(Pixel coordinate grounding data)
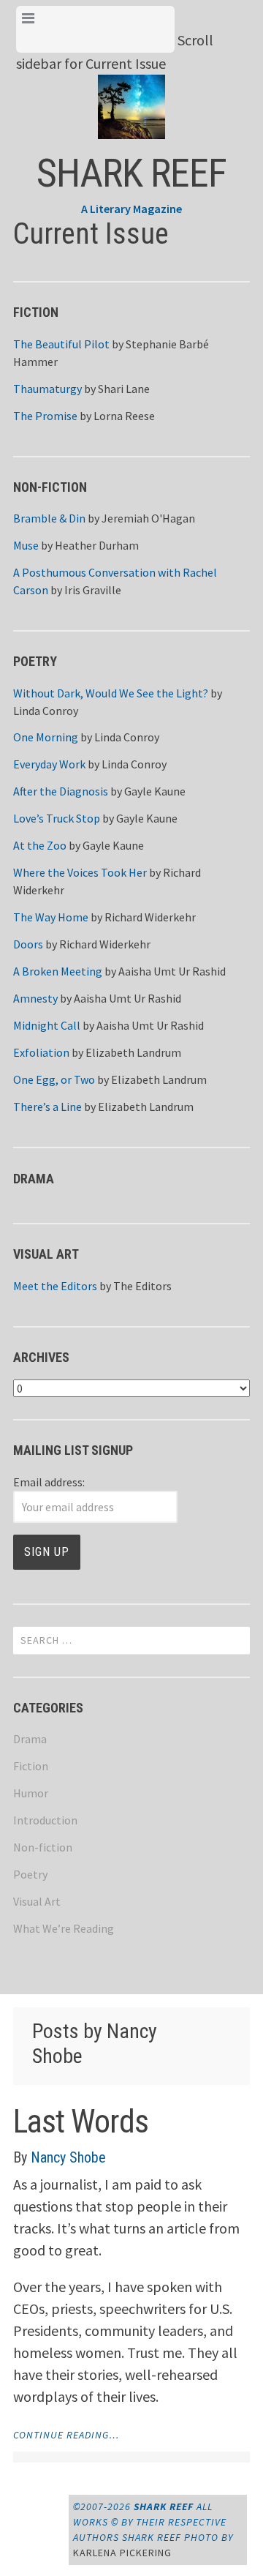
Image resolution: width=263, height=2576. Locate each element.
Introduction (45, 1820)
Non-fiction (42, 1847)
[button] (132, 95)
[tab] (95, 29)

WHAT IS BEING ASKED » Would you print all of the entries exactly, omitting any image?

SOLUTION BELOW »
Image resolution: width=263, height=2576. Locate each element.
Introduction (45, 1820)
Non-fiction (42, 1847)
[button] (132, 95)
[tab] (95, 29)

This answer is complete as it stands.